Uncategorized04 Mar 2010 11:55 pm

I am tired of being a teacher.  I never thought I’d say it, but this year has put my love of learning and children in a direct contest with politics, gossip, meddling, and drama.  Above all else, I am tired of the drama.  I am a very honest person by nature–blunt is a word that people have used to describe me as of late, and I can’t argue.  I don’t like secrets, faux-friendships, or being put in the middle of impossible situations.  Being a teacher this year has done nothing but bring on the drama, from little things in the classroom to entire district and union issues that I want no part of, but obligation dictates otherwise.  I don’t want to be obliged–I want to bow out gracefully and hand the torch to another runner.

The lack of funding in education right now has made work stressful.  Hate it.  I have always looked at teaching as my safe-haven of sorts.  Despite how out of control other parts of my life feel, I can go into that classroom, shut the door, and teach America’s future how to read a pictograph and write a simple persuasive essay about the best holiday in the world.  Maybe it’s a control issue, but I’ve always considered the classroom as a place where I’ve yet to truly fail.  So many other important areas of my life are riddled with failure, I’ve always been able to pride myself on my ability to compartmentalize my life for 7 hours and just be a teacher.

This year, everytime I shut my door, someone opens it and dumps something else in my lap I don’t want.  I’ve been told union secrets and vowed secrecy, asked to give my professional opinion on building cuts but to keep quiet about what I know, told stories about fellow co-workers and families in the strictest of confidences.  I haven’t asked for any of this information; to the contrary, much of this has been shared with me without my consent–only after “the secret’s out” am I asked to keep mum.  Co-workers have done much of the same–gossip about this one or that, rumors about cuts and who will be where, caddy stuff I hate.  All of it is dragging me down.

To add insult to injury, I took on the task of taking 5 graduate courses in the course of the past year.  This is a decision I will not make again, but I’m way past that.  I’ve spent countless hours reading about how schools are failing, that we place too much emphasis on high-stakes testing, we are disciplining our students in a completely backward way, our writing curriculum is not up to par, I do not give enough time to my special needs students, I need to consider the needs of my impoverished students more carefully…the thoughts swirling in my head are endless.  So now, I’m not only burdened with secrets I didn’t want to know in the first place, but I feel like I’m failing all the groups of students I service in most areas of the curriculum.

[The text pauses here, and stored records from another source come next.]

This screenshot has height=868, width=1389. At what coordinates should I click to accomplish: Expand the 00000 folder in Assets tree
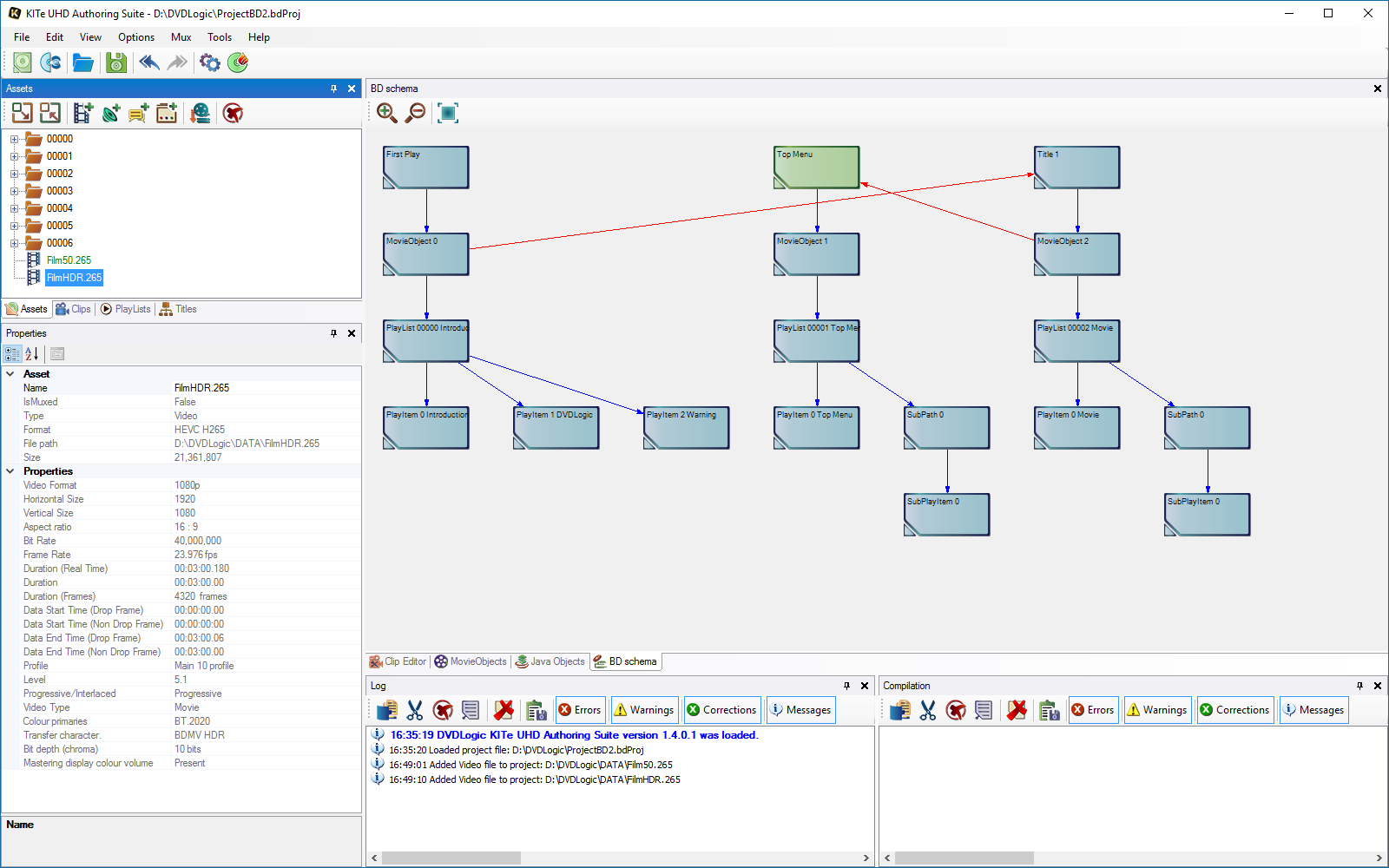(x=14, y=139)
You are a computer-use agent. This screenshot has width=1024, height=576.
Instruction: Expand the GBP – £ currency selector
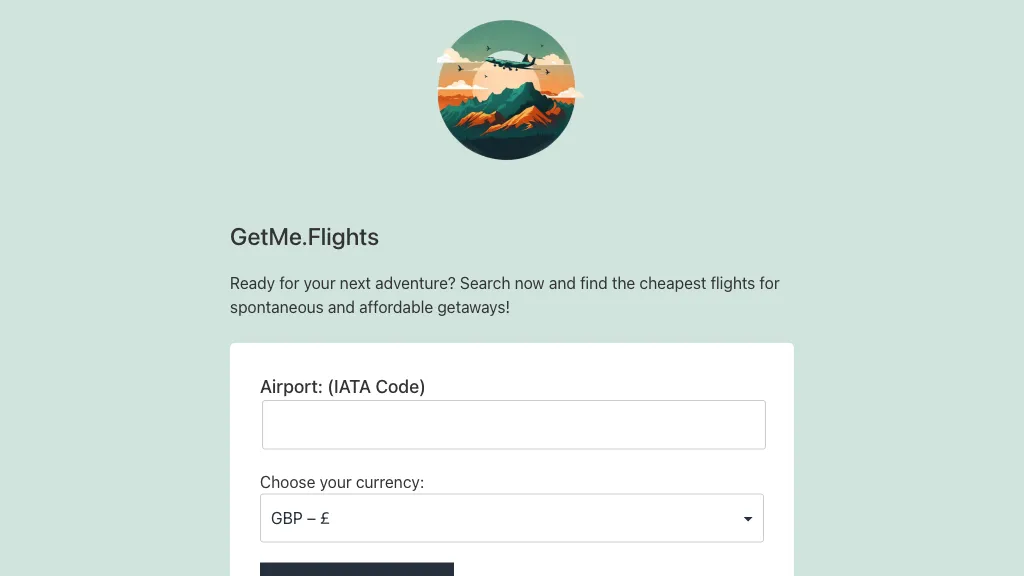pos(512,518)
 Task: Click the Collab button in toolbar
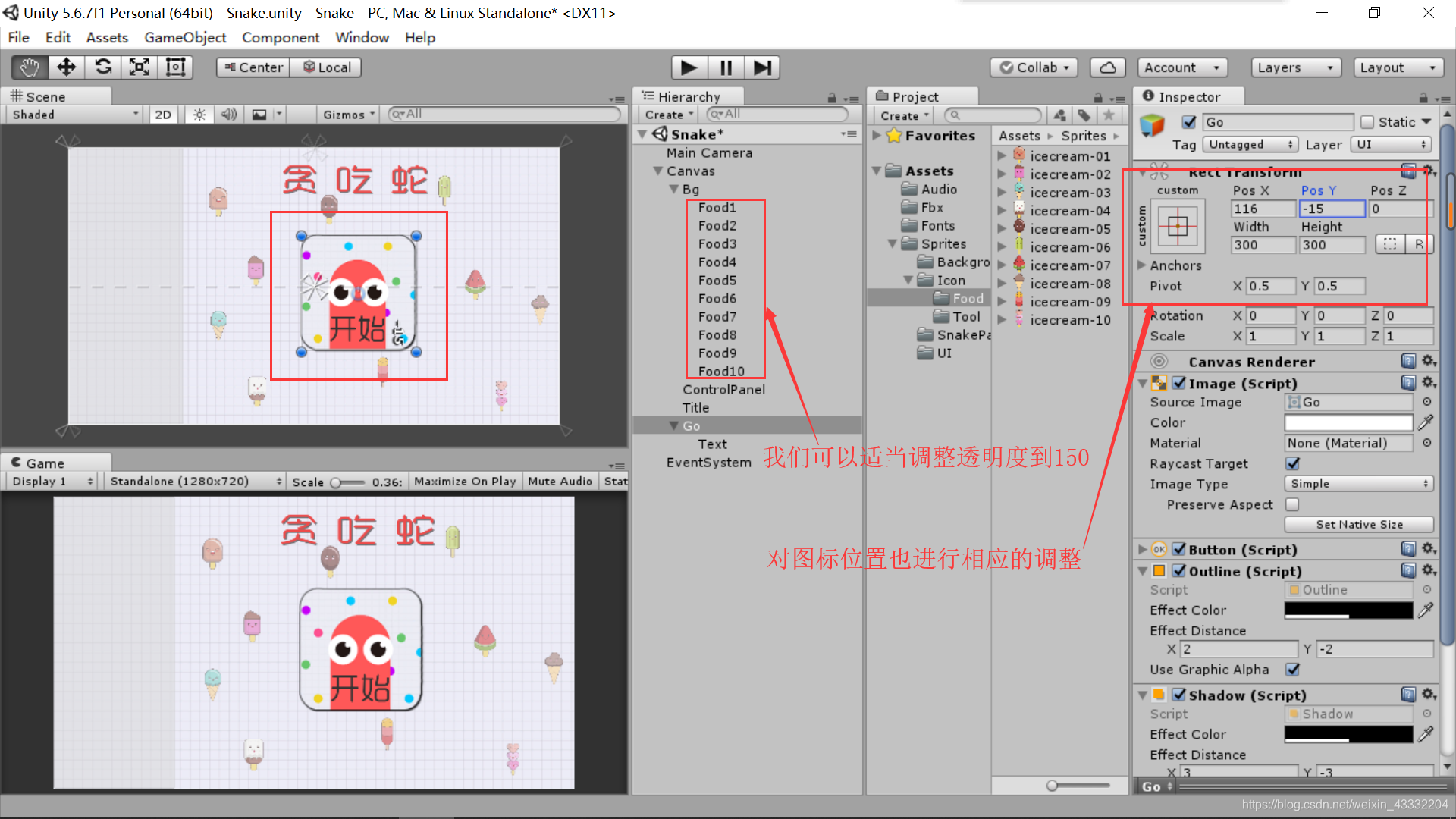pos(1035,66)
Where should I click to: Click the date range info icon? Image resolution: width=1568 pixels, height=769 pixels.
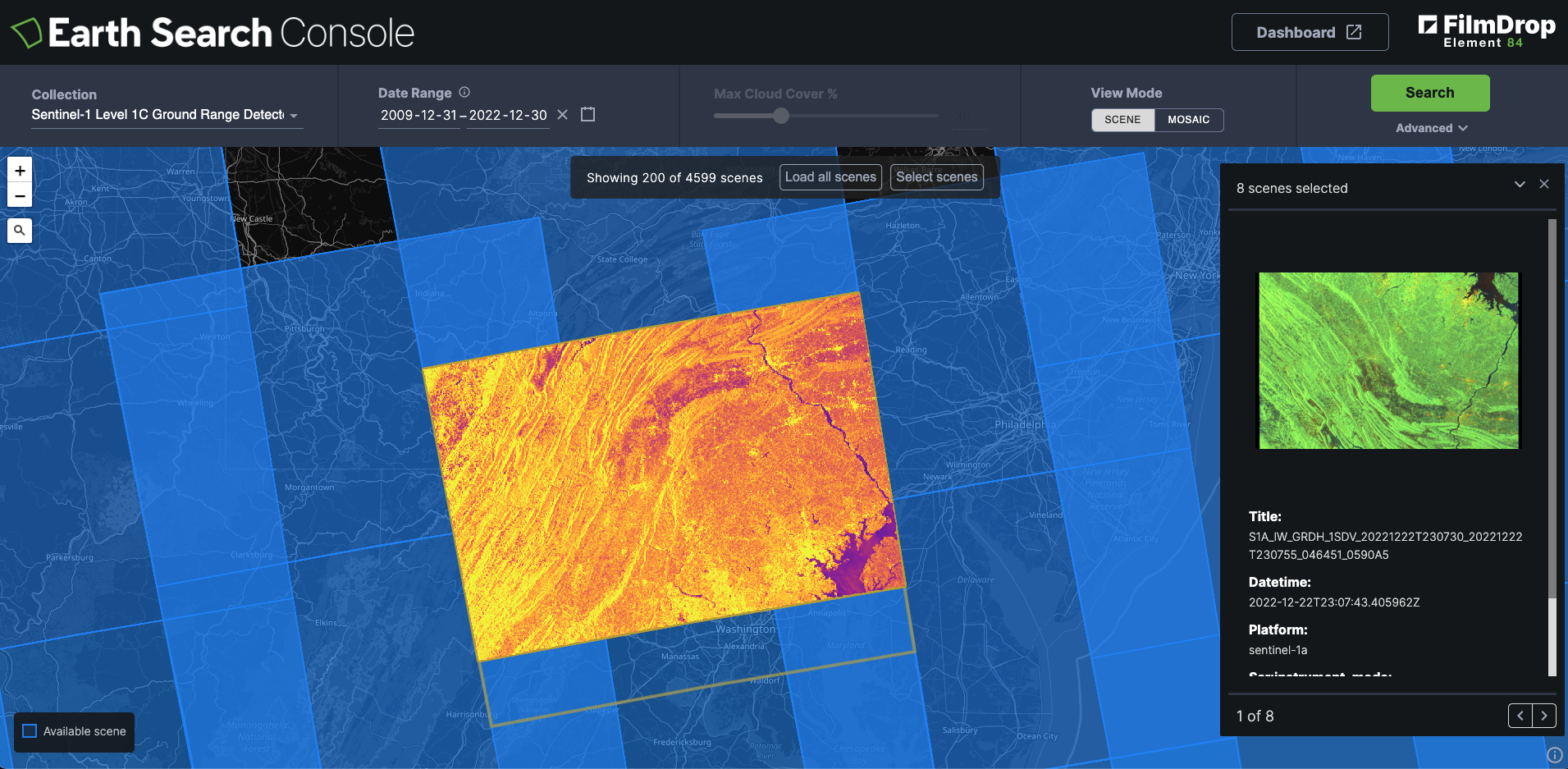(464, 93)
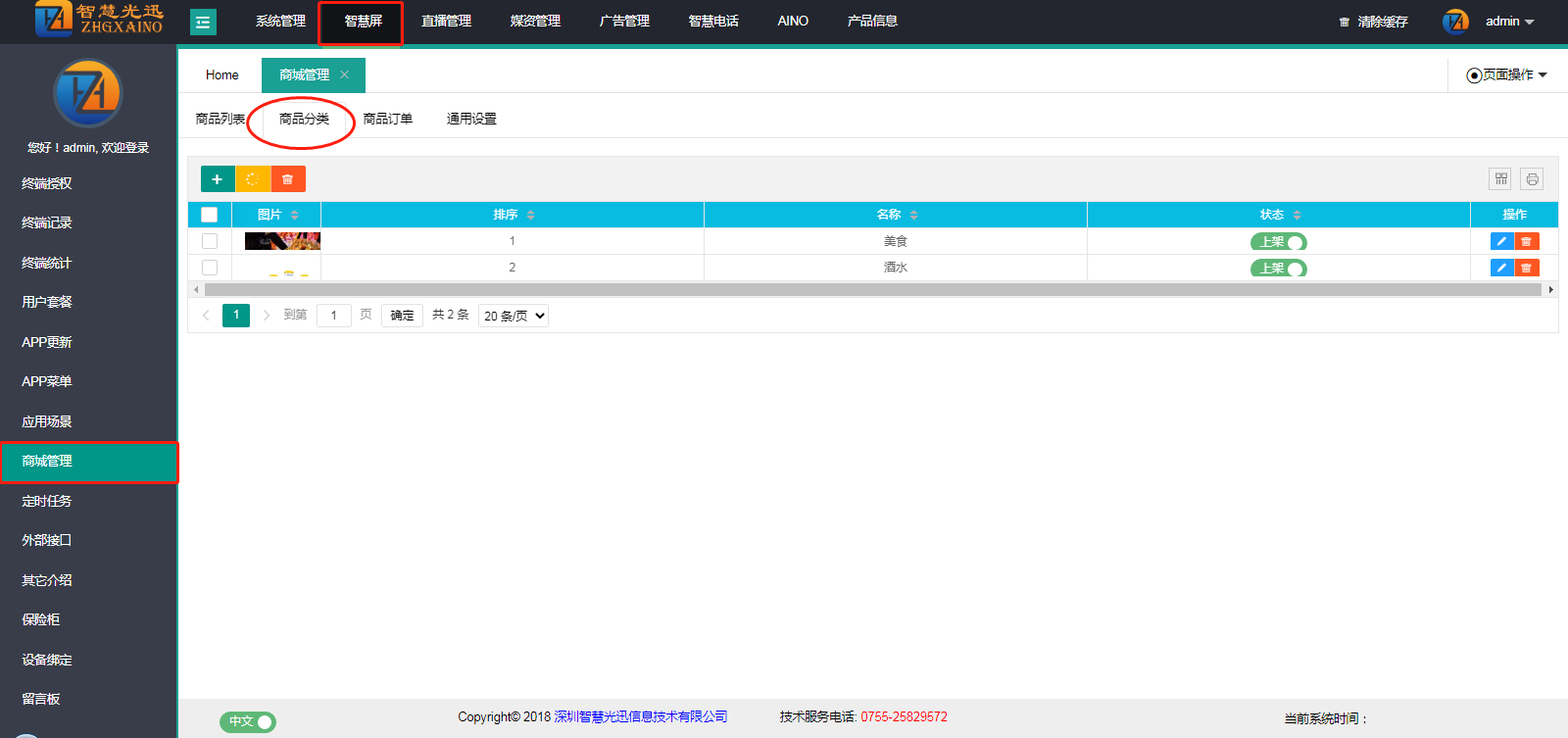Click the 确定 pagination button
1568x738 pixels.
tap(402, 316)
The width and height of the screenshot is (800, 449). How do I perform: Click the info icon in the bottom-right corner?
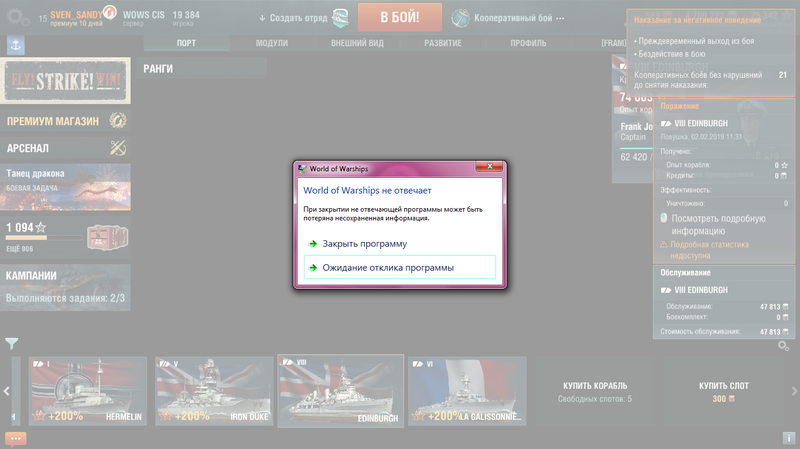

I haven’t even touched the needs of my students and their families.  I have 5 students with special needs of one sort or another and 20 more students who vary from extremely needy to caddy to ultra-competitive.  And the parents–it seems that the more students they put in my classroom, the more parents feel like they should expect of me.  I have parents who’d like a daily email of how their child did that day to parents who think I’m pushing their child too hard to parents who think their child isn’t being challenged enough to parents who would like their child’s red words tested on the same day each week, “if that’s okay”…the list is far longer than this.  It’s almost as if I am no longer a professional with research and years of experience to back up how my classroom operates, I’m a glorified babysitting service that will hand you a note at the end of the day letting you know when Joey ate, pooped, and passed his spelling test.

As judgmental as this statement sounds, the breakdown of the American family and our economy is what I believe has directly affected my experiences in the classroom.  Parents don’t have time between working 3 jobs or running the siblings to every little skill class they can enroll their children in to read with their kids at night or study math flash cards–it’s now my job, and they want a weekly report proving that I’ve done it.  They don’t have time to challenge their intelligent children or help their struggling kid with math–also my job, and have I individualized the curriculum to meet the needs of their child?  Better question yet–have you individualized your family life style to accommodate YOUR child?

I have been praised by several parents who acknowledge how hard I work and I do feel that my best efforts are appreciated and in most cases, respected.  I’m just fried, I know me and I know I can’t do this year over and over again the next 20 years.  This post returns to where it began–I’m tired.  Tired of second guessing myself, parents, co-workers, and administration.  It was reported to me in high school that by the time I was 60, it was predicted that I would change professional careers 3 times.  I am 32, and for the first time in my life, I believe that prediction could come true.